La estética de El Hombre que Amaba a los Platos Voladores también se destaca por su trabajo en el vestuario, a cargo de Pheonía Veloz y Valentina Bari. Las elecciones de vestuario refuerzan las características psicológicas de los personajes, como el traje de cuero de José, que refleja su naturaleza distante y profesional, mientras que El Chango viste de manera más relajada, lo que marca una diferencia entre su visión del mundo y la de su compañero. Las prendas también evocan el contexto histórico de los años 80 en Argentina, una época marcada por la transición política y social.
La música de José Villalobos, en combinación con el sonido de Leandro de Loredo, aporta una atmósfera única al film. La banda sonora es minimalista, utilizando tonos repetitivos y sonidos electrónicos que, en lugar de ser intrusivos, complementan la tensión que se va construyendo en el relato. El trabajo sonoro, junto con la fotografía de Wojciech Staron, contribuye a la sensación de desolación y aislamiento que caracteriza el pueblo de La Candelaria y la naturaleza de la historia misma.
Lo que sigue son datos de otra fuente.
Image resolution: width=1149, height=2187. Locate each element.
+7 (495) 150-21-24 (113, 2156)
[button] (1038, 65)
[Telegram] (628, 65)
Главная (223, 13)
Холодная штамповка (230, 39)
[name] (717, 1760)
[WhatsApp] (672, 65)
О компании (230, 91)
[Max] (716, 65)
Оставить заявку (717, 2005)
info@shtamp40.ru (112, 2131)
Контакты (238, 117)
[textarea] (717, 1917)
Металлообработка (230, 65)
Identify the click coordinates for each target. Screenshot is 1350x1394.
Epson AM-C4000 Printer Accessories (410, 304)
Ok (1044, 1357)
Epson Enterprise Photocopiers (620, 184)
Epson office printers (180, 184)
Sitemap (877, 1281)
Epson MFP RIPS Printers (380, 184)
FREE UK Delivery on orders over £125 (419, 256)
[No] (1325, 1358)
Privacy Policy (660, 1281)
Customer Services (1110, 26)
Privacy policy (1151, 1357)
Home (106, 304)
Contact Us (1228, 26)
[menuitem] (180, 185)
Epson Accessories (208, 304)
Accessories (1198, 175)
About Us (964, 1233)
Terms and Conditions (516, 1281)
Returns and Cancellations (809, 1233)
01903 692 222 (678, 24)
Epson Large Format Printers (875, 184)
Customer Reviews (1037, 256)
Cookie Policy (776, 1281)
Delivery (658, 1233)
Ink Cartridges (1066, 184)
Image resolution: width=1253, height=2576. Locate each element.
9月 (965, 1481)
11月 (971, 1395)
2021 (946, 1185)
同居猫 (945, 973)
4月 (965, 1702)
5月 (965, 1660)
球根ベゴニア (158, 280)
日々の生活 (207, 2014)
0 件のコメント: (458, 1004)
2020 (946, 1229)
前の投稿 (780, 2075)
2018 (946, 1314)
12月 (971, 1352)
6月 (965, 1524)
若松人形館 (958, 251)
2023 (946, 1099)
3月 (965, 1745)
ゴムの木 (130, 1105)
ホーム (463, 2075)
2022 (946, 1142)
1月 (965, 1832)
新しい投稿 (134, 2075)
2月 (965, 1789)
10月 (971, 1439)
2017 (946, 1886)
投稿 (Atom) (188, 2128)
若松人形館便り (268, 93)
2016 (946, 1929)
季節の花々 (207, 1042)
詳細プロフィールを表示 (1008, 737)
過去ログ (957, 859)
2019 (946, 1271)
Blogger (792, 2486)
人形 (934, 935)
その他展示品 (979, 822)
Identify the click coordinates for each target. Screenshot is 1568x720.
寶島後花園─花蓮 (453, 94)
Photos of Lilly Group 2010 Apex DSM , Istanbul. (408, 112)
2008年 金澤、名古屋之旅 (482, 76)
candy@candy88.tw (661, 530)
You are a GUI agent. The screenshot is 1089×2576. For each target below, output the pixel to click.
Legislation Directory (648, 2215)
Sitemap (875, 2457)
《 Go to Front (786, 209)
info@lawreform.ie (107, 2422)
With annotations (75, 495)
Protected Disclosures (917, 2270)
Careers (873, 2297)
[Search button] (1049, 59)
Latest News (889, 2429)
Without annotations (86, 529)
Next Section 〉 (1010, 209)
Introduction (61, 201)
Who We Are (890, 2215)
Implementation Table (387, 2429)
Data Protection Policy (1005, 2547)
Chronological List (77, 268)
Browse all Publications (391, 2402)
Las tomas largas, los encuadres cerrados y las sombras profundas, especialmente durante la noche, son elementos visuales que amplifican el tono surrealista y misterioso de la película.
El montaje, a cargo de Federico Rotstein, es otro de los logros de El Hombre que Amaba a los Platos Voladores. La película está cuidadosamente editada para mantener el suspenso mientras se desarrolla el conflicto central, sin apresurarse a revelar sus cartas. El montaje de Rotstein permite que la atmósfera se construya lentamente, dejando que los momentos clave se presenten con una intensidad que mantiene al espectador cautivo. Es un montaje que, aunque sutil, está lleno de decisiones inteligentes que guían al público a través de un relato que desafía las expectativas.
En cuanto a la relación con otros filmes, El Hombre que Amaba a los Platos Voladores se sitúa en un lugar interesante dentro del cine argentino contemporáneo. Es una película que se puede comparar con títulos como El Secreto del Mar (2016) y Coche Polaco (2020), que también exploran elementos de lo fantástico y lo surreal, pero aquí Lerman logra darle un giro propio, en el que la creación de mitos mediáticos se convierte en la verdadera fuente de tensión. A través de la película, Lerman parece rendir homenaje a los grandes mitos creados por los medios en las décadas pasadas, mientras al mismo tiempo señala los peligros de vivir en un mundo donde la distinción entre lo verdadero y lo falso es cada vez más difusa.
Una anécdota interesante sobre el rodaje es el uso de locaciones reales en Córdoba, lo que permitió que la película se beneficiara de la atmósfera auténtica del lugar. Además, el aislamiento en el que el equipo y los actores se encontraron durante las filmaciones ayudó a intensificar el tono claustrofóbico y la sensación de desorientación que predomina en el film.
El Hombre que Amaba a los Platos Voladores no solo es una película sobre el poder de los medios y la creación de mitos, sino también una reflexión sobre la responsabilidad de quienes tienen el poder de contar historias. La obra se convierte en una metáfora de la sociedad contemporánea, en la que las fronteras entre la realidad y la ficción se diluyen constantemente. Al final, el director nos deja con una pregunta crucial: ¿qué es más peligroso, la mentira que creamos o la verdad que preferimos ignorar?